Despite contributing to a third of total greenhouse gas (GHG) emissions, agriculture and wider food systems have often been absent from the discussions at COP.
It seems that with the inclusion of the first official Food & Agriculture Pavilion this year in Sharm el Sheikh, the international community has come to realise that global food systems must no longer be ignored when having conversations on climate change.
Discussions had over the course of “Adaptation & Agriculture Day” have helped to further cement the interdependent nature of these dual concepts. Given the global dependence on agri-systems from a nutritional standpoint as well as the Global South’s comparative reliance on the rural economy as a key contributor to both GDP and employment; climate adaptation must help build resilient agriculture value chains.
What complicates the food systems problem is also what makes solving it all the more crucial. Agriculture helps to employ more than a quarter of our global working population and this number is significantly higher across Latin America, Africa, South-East Asia and the Sub-Continent where a majority of small-scale farmers help to produce half of the world’s food calories. Therefore, climate-resilient agricultural initiatives cannot afford to prioritise ‘decarbonisation’ alone; they must set out a pathway through which to maintain livelihoods in a manner that is sensitive to the susceptibility of climate inaction.
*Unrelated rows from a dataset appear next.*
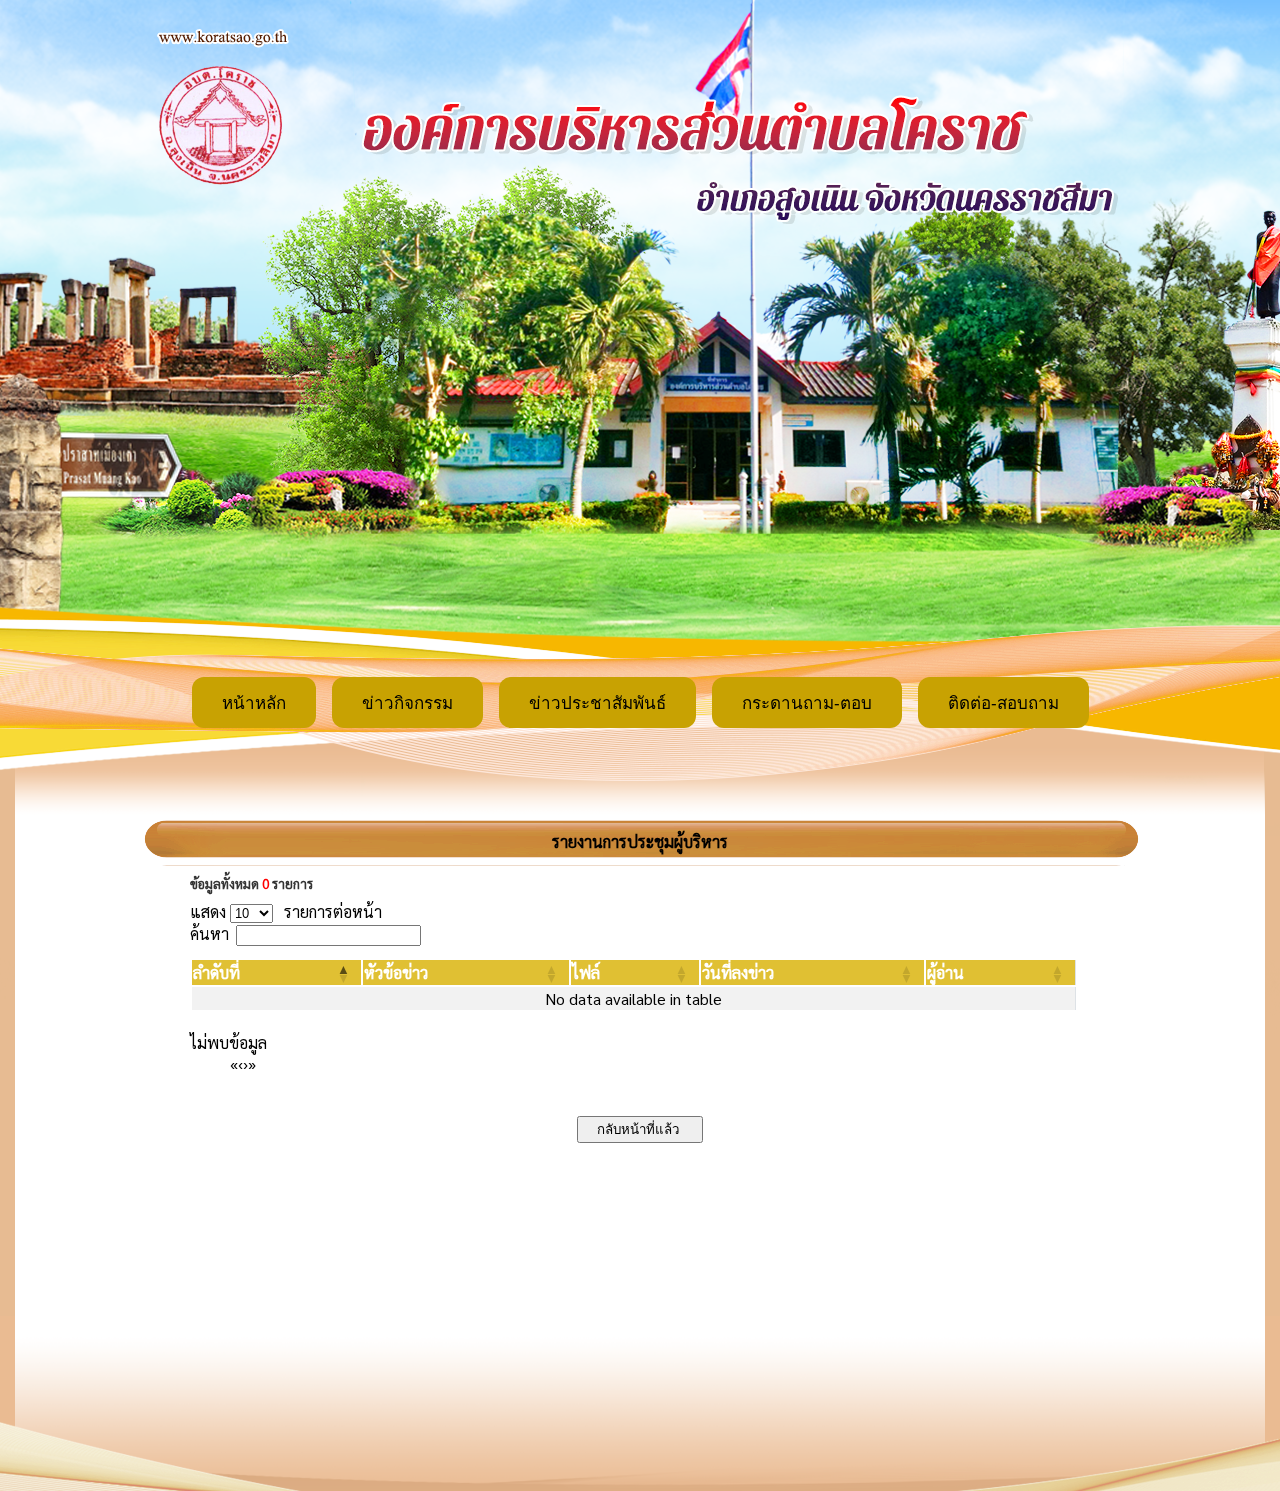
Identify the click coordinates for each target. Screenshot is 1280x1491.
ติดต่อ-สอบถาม (1003, 703)
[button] (216, 972)
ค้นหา (209, 933)
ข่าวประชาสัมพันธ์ (597, 703)
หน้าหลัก (254, 703)
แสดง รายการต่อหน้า (286, 911)
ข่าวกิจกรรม (407, 703)
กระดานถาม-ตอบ (807, 703)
Furthermore, the complex relationship farming has with nature must be respected and the ensuing role it will have to play in our adaptation strategies cannot be ignored. Across other sectors of industry ‘efficiency’ has been freely used as a substitute for ‘sustainability’. The same is not true when we talk about agriculture. Where the Green Revolution may have multiplied production tenfold, it also compromised the ecological integrity of our agroecosystems and intensified biodiversity loss, land degradation and the overall impacts of climate change.
Therefore, our food systems must find a way to leverage innovation, automation and mechanization without undermining the role rural workers will have to play in maintaining a socio-economically sound agricultural model. Climate Smart Agriculture (CSA) is an example of what this could look like. CSA solutions take context and climate-specific opportunities and constraints into account to deliver farming practices that improve productivity, reduce climate-risk exposure and maximize carbon sequestration & habitat protection. Importantly, it does not work to replace traditional farming systems but rather reorient and augment existing practices in a manner that builds overall resilience.
Regenerative Agriculture (RA) is another part of the solution to this climate resilience problem and is defined as any production system which aims to generate lower, or even a net-positive, environmental impact. Many aspects of RA find their roots in traditional and indigenous modes of farming and this serves as another poignant reminder that optimization and efficiency does not necessarily mean sustainability. Reminding ourselves of the role nature-based solutions will have to play in us achieving the Paris Agreement Goals, reassert the importance of land-use initiatives like Regenerative Agriculture. By isolating aspects such as soil health, cropping systems and irrigation methods, “High-Yielding, Resilient & Adaptative Practices (HYRAP)” (which meet both climate and livelihood constraints) can be employed.
Climate Resilient Agriculture must consider the human element as the crux of the problem when looking to deploy accessible and scalable resiliency to our food systems. This will enable us to reach solutions that actively respect the long-term health of our agroecosystems’ biodiversity and stability; ultimately resulting in a more sustainable food system for us all.